Forms of Folklore

Course Number: 
Charles Briggs


“Traditionalizing” cultural forms by projecting them into the past or attributing them to country people, the working class, or ethnic Others has enabled members of dominant social groups to rationalize social hierarchies for over three centuries. But it turns out that folklore is woven into the fabric of daily life for everyone, right through the present. Indeed, folklore shapes social identities and conceptions of the natural environment, how humans relate to members of other species, views of health and the body, and more.

            This course focuses on how all of us construct notions of difference—racial, ethnic, gender, sexuality, class, age, and nation—through folklore. The scholarly perspectives it presents show how legends, myths, proverbs, riddles, folksongs, folk art, festivals, and other forms are used in producing and enforcing social boundaries and hierarchies as well as challenging “official” discourses and institutions. The course thus provides a unique basis for developing a critical multiculturalism in the United States and beyond through work on African American, Asian American, Latino/a, Native American, and other folklore.

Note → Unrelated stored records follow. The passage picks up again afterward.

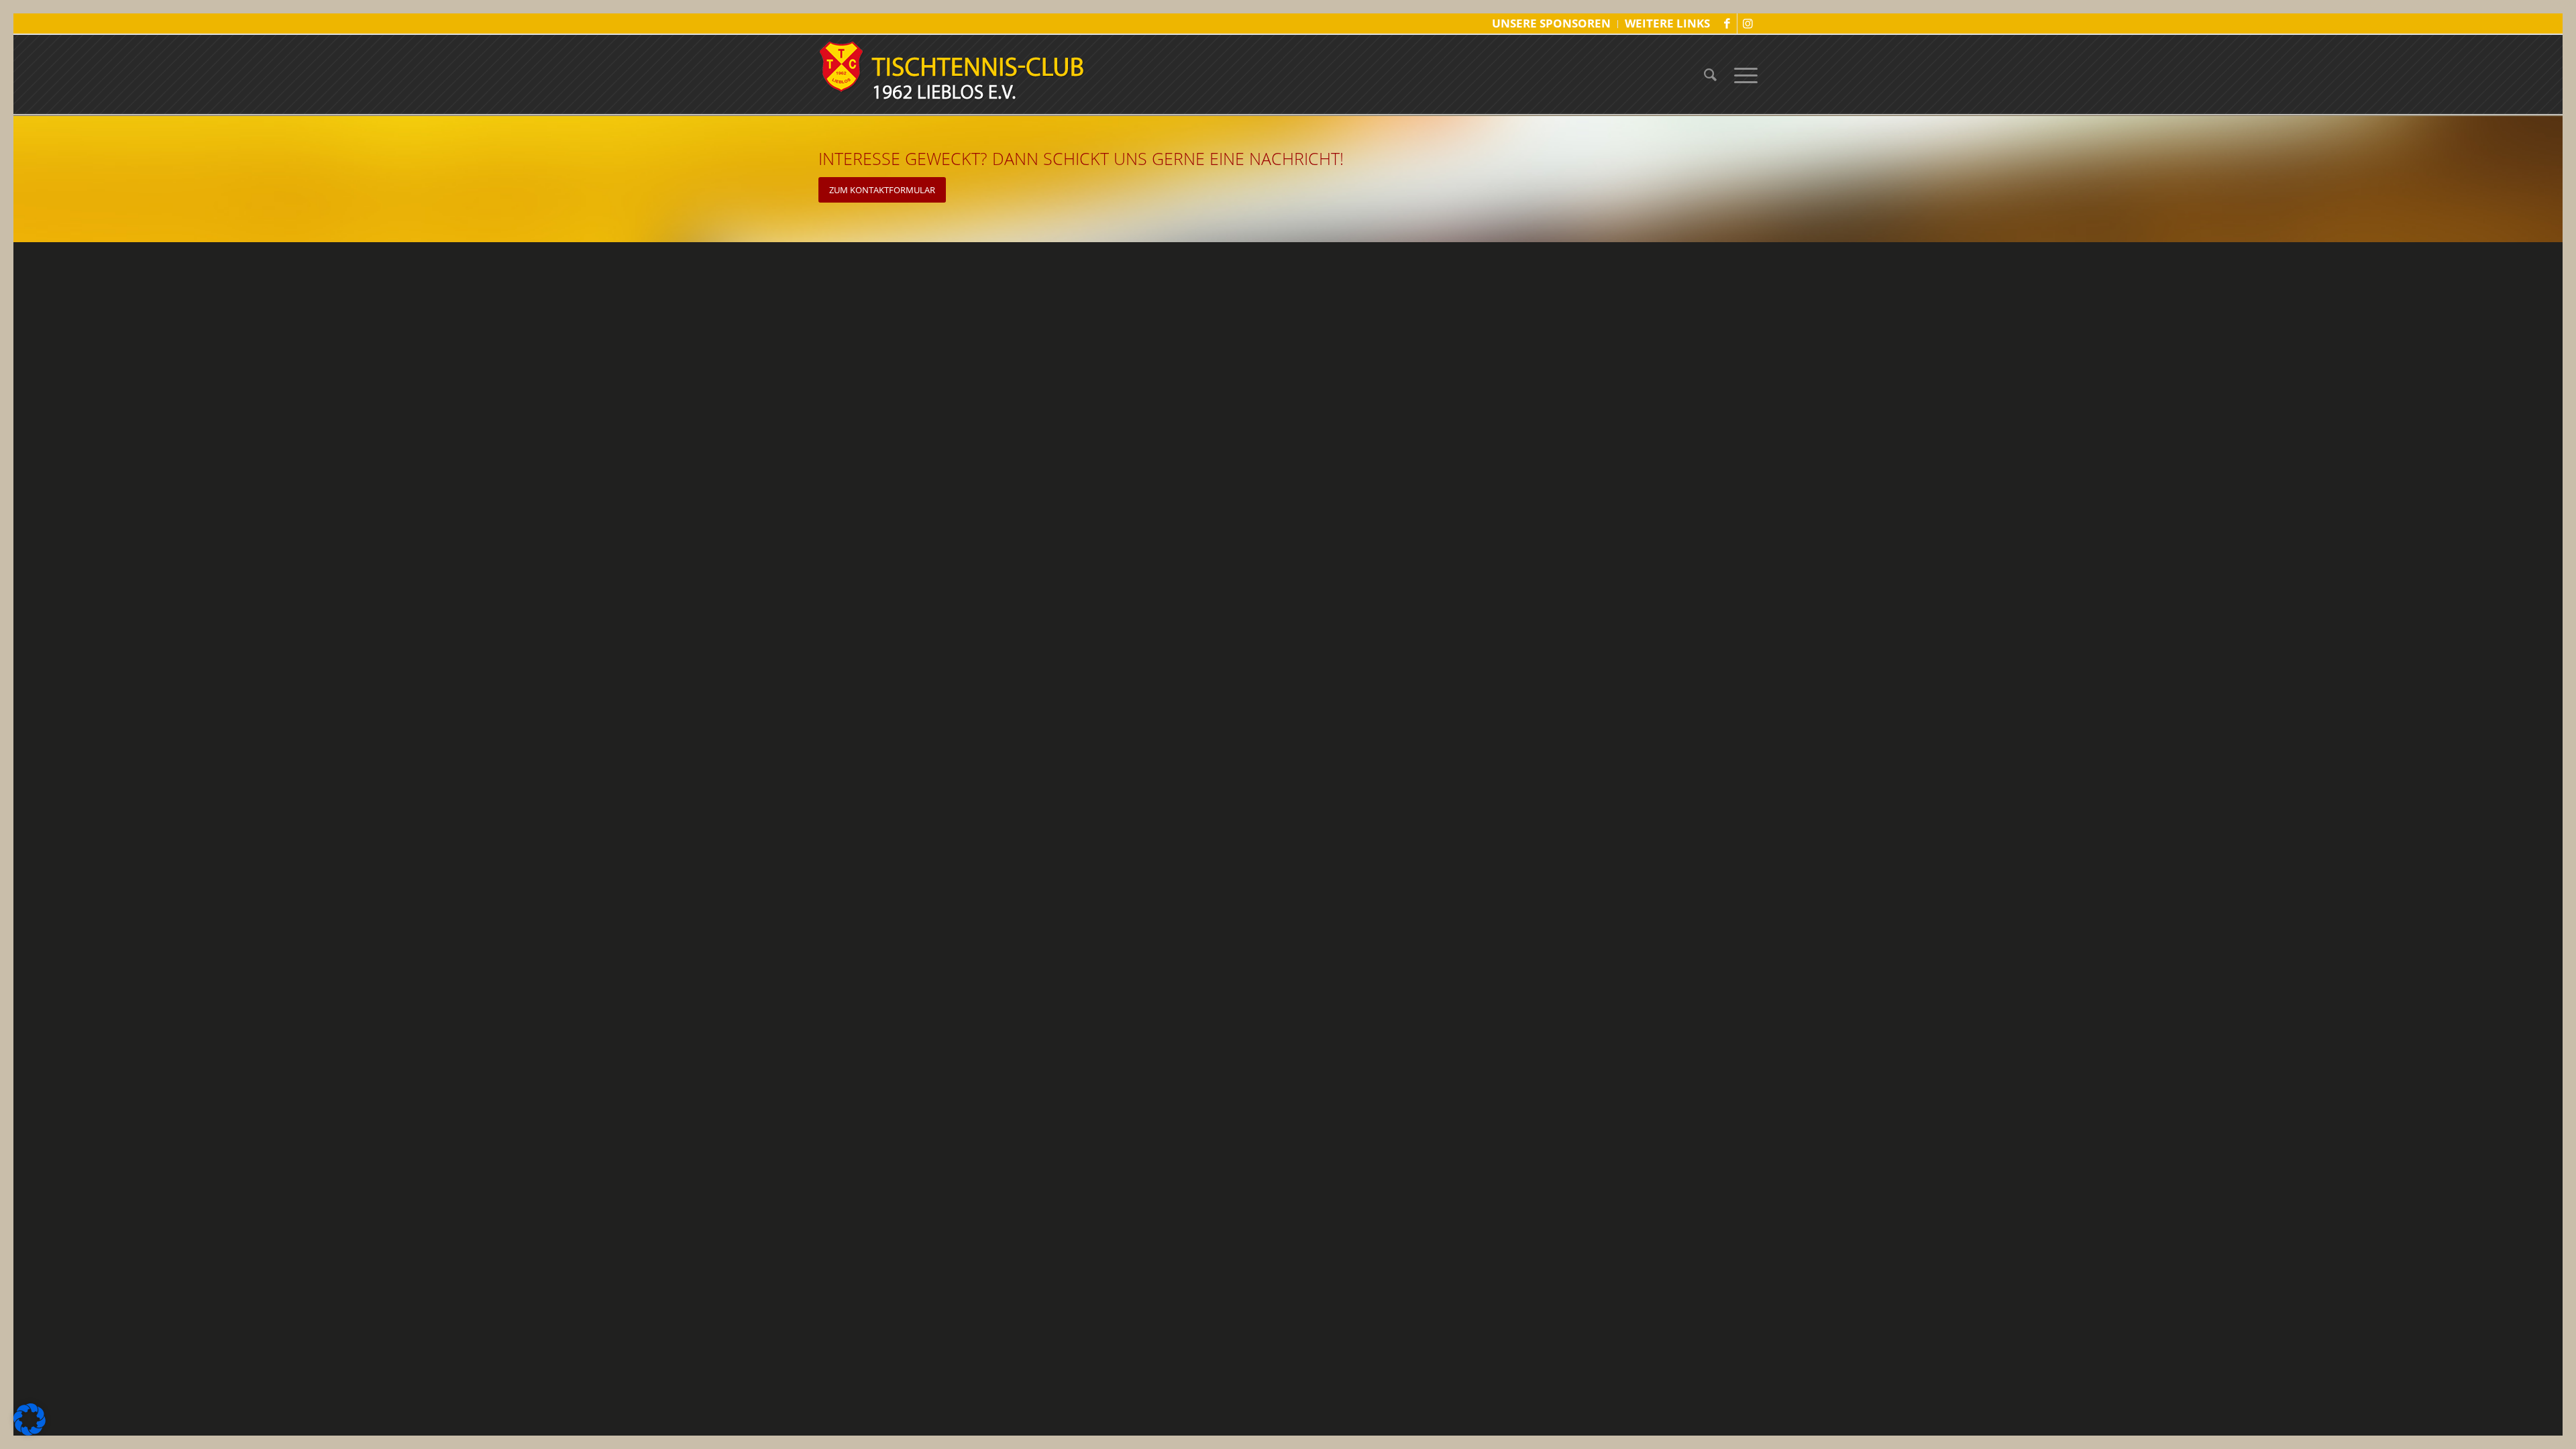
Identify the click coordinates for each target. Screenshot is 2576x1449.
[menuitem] (1551, 24)
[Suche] (1710, 74)
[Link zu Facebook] (1727, 23)
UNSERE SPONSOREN (1551, 23)
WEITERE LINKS (1667, 23)
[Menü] (1741, 74)
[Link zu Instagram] (1747, 23)
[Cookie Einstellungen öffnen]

            Readings and lectures will explore how folklore shapes and is shaped by relations with the environment, non-human animals, and digital technologies.

            The course project turns each student into a contributor to the field of folklore by collecting and documenting cultural forms and placing them in the Berkeley Folklore Archive.

This course meets the Social/Cultural core requirement, the Methods requirement, or may be used as an elective.